== Listing ==
•••

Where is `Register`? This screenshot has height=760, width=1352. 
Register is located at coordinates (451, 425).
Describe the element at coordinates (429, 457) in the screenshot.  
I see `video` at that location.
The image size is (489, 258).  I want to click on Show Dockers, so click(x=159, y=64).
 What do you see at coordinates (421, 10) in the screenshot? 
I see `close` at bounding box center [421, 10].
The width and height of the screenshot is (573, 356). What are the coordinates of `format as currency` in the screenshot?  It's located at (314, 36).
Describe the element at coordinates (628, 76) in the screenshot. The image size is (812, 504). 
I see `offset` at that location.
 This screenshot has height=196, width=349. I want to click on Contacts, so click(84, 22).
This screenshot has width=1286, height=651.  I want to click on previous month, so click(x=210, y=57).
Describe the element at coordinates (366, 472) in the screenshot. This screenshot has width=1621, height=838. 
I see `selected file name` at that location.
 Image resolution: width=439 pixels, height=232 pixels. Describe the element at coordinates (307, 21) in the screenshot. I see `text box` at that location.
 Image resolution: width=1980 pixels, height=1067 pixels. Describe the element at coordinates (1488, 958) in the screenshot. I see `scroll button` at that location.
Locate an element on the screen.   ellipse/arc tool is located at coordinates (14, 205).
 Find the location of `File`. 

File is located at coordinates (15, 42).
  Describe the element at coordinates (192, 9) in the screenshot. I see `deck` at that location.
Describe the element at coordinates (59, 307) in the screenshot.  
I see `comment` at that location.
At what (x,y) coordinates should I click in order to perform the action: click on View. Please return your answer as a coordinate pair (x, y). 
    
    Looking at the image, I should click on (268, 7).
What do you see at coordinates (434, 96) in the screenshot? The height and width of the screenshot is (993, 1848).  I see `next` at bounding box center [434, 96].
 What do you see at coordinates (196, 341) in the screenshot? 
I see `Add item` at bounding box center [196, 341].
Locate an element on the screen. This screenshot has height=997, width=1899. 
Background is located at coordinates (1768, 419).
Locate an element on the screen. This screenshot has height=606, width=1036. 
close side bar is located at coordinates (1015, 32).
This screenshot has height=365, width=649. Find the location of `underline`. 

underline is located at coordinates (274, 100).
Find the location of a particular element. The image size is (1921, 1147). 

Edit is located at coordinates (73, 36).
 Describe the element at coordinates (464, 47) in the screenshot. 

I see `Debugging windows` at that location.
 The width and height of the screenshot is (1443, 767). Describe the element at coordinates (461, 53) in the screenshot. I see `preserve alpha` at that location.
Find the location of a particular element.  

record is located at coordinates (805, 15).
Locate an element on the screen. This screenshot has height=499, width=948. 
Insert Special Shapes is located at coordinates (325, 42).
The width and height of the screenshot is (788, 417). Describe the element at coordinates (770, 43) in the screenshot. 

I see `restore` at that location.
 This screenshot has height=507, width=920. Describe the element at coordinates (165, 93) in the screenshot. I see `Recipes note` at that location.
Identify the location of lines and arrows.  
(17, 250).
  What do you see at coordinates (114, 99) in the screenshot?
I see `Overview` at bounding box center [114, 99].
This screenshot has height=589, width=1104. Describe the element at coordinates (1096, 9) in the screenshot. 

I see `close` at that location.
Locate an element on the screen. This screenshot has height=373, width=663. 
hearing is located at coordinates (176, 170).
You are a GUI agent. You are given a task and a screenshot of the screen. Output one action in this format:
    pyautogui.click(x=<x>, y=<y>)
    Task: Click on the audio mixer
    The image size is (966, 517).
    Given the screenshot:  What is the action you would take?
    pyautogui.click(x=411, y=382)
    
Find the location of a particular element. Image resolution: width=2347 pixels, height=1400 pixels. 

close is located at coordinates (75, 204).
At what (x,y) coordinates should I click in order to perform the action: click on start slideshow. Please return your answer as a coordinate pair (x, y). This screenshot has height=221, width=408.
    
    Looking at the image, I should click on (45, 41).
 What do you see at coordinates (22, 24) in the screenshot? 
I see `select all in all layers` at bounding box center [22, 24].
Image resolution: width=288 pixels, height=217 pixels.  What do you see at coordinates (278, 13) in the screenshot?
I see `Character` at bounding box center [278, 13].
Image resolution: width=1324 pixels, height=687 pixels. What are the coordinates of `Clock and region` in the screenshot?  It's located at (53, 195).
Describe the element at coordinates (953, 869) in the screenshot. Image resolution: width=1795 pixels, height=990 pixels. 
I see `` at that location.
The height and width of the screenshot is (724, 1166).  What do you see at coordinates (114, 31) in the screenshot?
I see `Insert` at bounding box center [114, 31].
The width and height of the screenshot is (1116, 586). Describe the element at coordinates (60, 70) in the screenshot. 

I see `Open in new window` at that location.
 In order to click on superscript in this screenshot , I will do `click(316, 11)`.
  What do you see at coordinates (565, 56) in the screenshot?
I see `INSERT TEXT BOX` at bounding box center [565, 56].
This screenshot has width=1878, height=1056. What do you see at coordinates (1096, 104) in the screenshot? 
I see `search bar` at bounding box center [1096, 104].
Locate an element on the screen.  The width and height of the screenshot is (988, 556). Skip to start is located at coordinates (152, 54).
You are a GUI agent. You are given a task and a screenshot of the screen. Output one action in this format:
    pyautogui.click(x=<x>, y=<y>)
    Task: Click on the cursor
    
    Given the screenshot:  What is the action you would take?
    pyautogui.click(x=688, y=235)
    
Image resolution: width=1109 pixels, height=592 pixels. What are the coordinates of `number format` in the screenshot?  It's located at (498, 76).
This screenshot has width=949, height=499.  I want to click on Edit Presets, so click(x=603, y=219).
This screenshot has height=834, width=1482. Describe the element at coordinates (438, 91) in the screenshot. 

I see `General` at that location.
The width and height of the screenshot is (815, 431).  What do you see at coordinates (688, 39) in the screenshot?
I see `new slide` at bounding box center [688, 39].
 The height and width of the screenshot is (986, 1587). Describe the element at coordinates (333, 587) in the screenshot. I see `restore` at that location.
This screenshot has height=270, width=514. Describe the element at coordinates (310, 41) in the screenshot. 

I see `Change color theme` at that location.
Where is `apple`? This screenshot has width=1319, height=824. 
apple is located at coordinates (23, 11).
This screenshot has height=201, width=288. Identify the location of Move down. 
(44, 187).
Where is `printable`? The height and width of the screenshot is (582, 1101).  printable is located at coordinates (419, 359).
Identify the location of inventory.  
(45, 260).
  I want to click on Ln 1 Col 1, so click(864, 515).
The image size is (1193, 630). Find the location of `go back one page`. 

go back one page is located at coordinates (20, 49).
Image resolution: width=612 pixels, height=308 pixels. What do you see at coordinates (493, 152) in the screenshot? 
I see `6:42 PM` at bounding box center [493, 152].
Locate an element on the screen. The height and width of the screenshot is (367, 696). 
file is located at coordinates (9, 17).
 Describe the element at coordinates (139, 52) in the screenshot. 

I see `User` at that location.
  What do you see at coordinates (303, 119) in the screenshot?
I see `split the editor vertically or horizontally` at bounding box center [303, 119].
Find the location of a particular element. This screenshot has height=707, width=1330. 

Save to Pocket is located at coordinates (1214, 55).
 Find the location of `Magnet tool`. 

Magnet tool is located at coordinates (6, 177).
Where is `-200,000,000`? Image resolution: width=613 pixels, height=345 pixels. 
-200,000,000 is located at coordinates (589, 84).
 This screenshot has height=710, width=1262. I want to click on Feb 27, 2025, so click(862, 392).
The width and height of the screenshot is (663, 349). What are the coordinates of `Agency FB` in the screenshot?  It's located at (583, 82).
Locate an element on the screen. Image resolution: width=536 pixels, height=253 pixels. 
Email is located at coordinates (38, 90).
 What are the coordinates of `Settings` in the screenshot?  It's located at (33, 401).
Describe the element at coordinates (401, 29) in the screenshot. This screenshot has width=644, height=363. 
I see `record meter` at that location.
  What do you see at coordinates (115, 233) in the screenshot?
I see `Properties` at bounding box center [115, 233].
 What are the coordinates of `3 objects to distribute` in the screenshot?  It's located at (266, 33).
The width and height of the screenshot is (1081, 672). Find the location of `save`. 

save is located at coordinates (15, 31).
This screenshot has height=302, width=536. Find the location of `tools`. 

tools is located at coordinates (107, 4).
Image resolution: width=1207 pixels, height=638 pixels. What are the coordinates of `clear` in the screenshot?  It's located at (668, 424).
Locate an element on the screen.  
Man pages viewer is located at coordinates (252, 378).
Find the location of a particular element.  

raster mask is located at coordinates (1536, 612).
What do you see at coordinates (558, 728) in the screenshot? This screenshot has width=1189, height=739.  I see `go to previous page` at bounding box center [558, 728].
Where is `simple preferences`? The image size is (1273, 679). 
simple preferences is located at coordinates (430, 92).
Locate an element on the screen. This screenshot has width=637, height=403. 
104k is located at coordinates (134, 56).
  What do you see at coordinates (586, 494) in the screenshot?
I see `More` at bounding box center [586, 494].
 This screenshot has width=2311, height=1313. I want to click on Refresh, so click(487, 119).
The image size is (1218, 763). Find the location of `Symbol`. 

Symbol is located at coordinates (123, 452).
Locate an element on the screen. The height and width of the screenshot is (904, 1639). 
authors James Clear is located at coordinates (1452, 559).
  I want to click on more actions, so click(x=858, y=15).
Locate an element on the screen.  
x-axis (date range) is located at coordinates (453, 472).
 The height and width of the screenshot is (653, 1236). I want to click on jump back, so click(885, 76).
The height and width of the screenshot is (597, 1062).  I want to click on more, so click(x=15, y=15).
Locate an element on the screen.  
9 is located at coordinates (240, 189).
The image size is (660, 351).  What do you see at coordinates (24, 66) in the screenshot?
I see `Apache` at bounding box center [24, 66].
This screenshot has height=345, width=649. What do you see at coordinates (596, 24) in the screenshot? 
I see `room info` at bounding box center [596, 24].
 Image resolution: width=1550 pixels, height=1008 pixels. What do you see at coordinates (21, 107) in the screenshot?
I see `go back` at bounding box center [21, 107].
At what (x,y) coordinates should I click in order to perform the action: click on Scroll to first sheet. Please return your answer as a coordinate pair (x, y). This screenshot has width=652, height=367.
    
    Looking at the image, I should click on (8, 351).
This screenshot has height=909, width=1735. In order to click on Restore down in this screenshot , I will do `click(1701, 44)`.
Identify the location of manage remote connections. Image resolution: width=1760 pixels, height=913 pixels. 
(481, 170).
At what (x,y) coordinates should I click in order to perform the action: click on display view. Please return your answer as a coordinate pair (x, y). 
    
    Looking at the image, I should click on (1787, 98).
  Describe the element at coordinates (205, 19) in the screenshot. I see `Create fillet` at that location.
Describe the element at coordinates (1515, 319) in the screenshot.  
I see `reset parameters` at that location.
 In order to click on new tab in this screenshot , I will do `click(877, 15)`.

•••

== Task description ==
Transcribe the rows word for word, beginning with the first line and stopping after the line that contains "This screenshot has width=1286, height=651.", with both of those lines included.

== Solution for this problem ==
Where is `Register`? This screenshot has height=760, width=1352. 
Register is located at coordinates (451, 425).
Describe the element at coordinates (429, 457) in the screenshot.  
I see `video` at that location.
The image size is (489, 258).  I want to click on Show Dockers, so click(x=159, y=64).
 What do you see at coordinates (421, 10) in the screenshot? 
I see `close` at bounding box center [421, 10].
The width and height of the screenshot is (573, 356). What are the coordinates of `format as currency` in the screenshot?  It's located at (314, 36).
Describe the element at coordinates (628, 76) in the screenshot. The image size is (812, 504). 
I see `offset` at that location.
 This screenshot has height=196, width=349. I want to click on Contacts, so click(84, 22).
This screenshot has width=1286, height=651.  I want to click on previous month, so click(x=210, y=57).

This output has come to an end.